The Patti Smith Birthday Bash last night was really great. Jackie Sheeler did an amazing job organizing an eclectic 2-hour line up that started with Baudelaire's masterpiece "Drunk" and ended with Patti Smith's song of hope "A Farewell." The namesake guest of honor didn't make it, but her spirit was there throughout.
For yours truly, the strangest moment was before the show even started, when my 82-year-old father-in-law and his wife showed up, courtesy of sister Lisa. I was moved by their presence, but sort of freaked out as well. I mean, Patti Smith ain't exactly Sinatra and the spoken word sensibility she inspired is a somewhat acquired taste. But they stayed for the whole show, and seemed to honestly enjoy my work.
Highlights of the show were a Patticento, where Sheeler combined excerpts from hundreds of poems and songs of Patti Smith into a cool piece, accompanied by The Bass Player from Hand Job, who is himself a poet to be reckoned with. Rimbaud pieces were cool, too. I was happy with my pieces, but, due to a last minute demand from one of the other readers, I ended up sharing the mike on "A Farewell" with another poet and her psuedo-mime girlfriend (both in silver paint), which weakened the power of the piece considerably. Another highlight was my new favorite musical group, Rewbee. Check them out on myspace and look for them live. Very early X-like, with a New York edge.

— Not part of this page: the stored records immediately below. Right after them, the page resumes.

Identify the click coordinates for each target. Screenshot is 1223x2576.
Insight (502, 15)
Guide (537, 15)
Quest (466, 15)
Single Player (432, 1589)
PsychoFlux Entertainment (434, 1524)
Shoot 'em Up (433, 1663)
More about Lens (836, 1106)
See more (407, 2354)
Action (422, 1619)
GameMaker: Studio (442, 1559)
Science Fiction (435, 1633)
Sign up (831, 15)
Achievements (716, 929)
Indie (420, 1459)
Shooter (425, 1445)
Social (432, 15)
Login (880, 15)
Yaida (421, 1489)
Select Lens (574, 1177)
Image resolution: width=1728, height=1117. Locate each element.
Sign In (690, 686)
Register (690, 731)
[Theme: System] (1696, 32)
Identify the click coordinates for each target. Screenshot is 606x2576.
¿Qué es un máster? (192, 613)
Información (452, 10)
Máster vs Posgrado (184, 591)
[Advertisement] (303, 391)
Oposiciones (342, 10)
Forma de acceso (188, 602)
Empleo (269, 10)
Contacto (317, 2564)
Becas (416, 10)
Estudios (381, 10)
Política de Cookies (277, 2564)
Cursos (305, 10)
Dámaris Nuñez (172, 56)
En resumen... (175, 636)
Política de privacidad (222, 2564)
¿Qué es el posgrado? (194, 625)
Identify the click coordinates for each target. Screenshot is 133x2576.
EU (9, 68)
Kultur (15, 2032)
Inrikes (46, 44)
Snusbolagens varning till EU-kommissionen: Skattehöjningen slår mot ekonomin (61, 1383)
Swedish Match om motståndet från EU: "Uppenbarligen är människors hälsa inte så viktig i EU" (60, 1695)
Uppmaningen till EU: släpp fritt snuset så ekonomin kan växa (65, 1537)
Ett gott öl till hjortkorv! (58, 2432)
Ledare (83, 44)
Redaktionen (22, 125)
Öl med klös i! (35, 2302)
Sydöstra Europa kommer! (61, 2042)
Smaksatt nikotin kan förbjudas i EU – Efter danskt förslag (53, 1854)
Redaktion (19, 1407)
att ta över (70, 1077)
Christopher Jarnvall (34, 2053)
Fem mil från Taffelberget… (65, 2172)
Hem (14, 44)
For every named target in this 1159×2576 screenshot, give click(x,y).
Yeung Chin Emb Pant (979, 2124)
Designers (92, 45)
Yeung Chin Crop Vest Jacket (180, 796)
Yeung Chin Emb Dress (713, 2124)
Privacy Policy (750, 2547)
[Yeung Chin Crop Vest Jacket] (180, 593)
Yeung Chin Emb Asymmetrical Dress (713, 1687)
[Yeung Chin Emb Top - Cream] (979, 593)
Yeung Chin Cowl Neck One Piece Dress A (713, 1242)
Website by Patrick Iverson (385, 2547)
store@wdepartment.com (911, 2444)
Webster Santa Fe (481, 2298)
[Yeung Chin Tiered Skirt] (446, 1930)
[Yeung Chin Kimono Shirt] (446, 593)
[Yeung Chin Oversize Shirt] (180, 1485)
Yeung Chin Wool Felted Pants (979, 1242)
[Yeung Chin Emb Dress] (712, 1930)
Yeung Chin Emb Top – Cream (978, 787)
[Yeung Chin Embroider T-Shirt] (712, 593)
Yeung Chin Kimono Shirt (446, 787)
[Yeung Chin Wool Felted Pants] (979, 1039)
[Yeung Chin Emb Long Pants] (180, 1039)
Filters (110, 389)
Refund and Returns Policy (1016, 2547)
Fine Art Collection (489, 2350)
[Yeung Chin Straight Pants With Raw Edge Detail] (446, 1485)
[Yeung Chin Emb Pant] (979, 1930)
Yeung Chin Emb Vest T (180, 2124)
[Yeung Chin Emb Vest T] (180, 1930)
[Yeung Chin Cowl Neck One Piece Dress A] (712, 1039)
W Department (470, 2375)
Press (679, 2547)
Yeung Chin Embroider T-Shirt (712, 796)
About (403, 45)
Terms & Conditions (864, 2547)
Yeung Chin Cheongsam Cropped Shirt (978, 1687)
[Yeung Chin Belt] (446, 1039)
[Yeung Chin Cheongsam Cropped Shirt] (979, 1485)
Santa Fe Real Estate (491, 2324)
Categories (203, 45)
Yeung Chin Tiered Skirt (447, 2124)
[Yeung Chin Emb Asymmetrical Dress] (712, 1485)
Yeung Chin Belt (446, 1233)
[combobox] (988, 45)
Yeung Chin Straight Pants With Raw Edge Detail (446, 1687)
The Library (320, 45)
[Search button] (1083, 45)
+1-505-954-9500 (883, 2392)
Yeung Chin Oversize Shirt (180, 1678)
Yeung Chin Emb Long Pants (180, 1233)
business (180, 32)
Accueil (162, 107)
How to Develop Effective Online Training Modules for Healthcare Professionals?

Here's one of the pieces I read (the funny one). I'll be posting an audio of the other piece in the next few days.
The Crotch Sniffer
The crowd presses toward the stage, eliminating all
empty spaces between the goddess and themselves
as if proximity alone would ensure a touch of the same
spark that lights her fire. It's June 16, 2003, it's San Francisco and
it's Patti Smith. "Patti, Patti," the chanting begins. I'm a old pro at
holding position in a crowd. No one in this room has a chance
in hell to move me back. Three people in front of me now, and,
guaranteed, when the show ends, three people will be in front
of me then. I don't give an inch, not even for the cute little five-
foot-two blonde in Birkenstocks and backpack, armed with two
bottles of Calistoga. They're everywhere here. Backpacks full of
bottled water. So help me, God, none of them will get in front of me.
Even the six foot five dot-commer guy can't get past me. He's all
stringy hair and glasses. T-shirt, khakis, backpack. Been making
moves to get by but forget it, man, this spot is mine. Too bad for him.
Lights dim. Roar begins. Band appears. Then Patti. Then a
scream. The six-five guy falls flat on the floor. Patti starts to sing
as fifteen people rush to the guy and offer him sips of the
bottled water from their backpacks. "I'm okay, I'm all right, thanks,"
he says, still sprawled below. Fuck him. I'm here to see Patti. His
girlfriend mumbles, "It's okay, this happens to him all the time."
So why does he go to concerts, I wonder? Patti puts on one
hell of a show, with poems from her new book, along with the
classics. The tall guy taps his fingers on the floor and stays there,
the entire concert. Even the encores. There's got to be something
behind this. During the last song, I sneak a glance and see the key.
The guy's a freak. He's not looking a Patti, he's sniffing between the
legs of every chick that drifts near him. He's a freakin' crotch sniffer.
Probably pulls this act everytime he goes to a show. I'm torn now
between absorbing only Patti or giving this guy a quick kick in the
balls. Thank god for multi-tasking. Two quick boots and before the end
of the final song, he's making his way out the door like a dog. Patti turns
her head my direction and smiles. I know she is looking right at me.
2 comments:
I wish I had something more articulate to say about your performance than Wow! But, Wow! You were terrific. The Crotch Sniffer is good on the page as well as performed, but truly Abigail with the bass player? Great. More music in 2007, please.
We had a great time playing and hope to do it again real soon.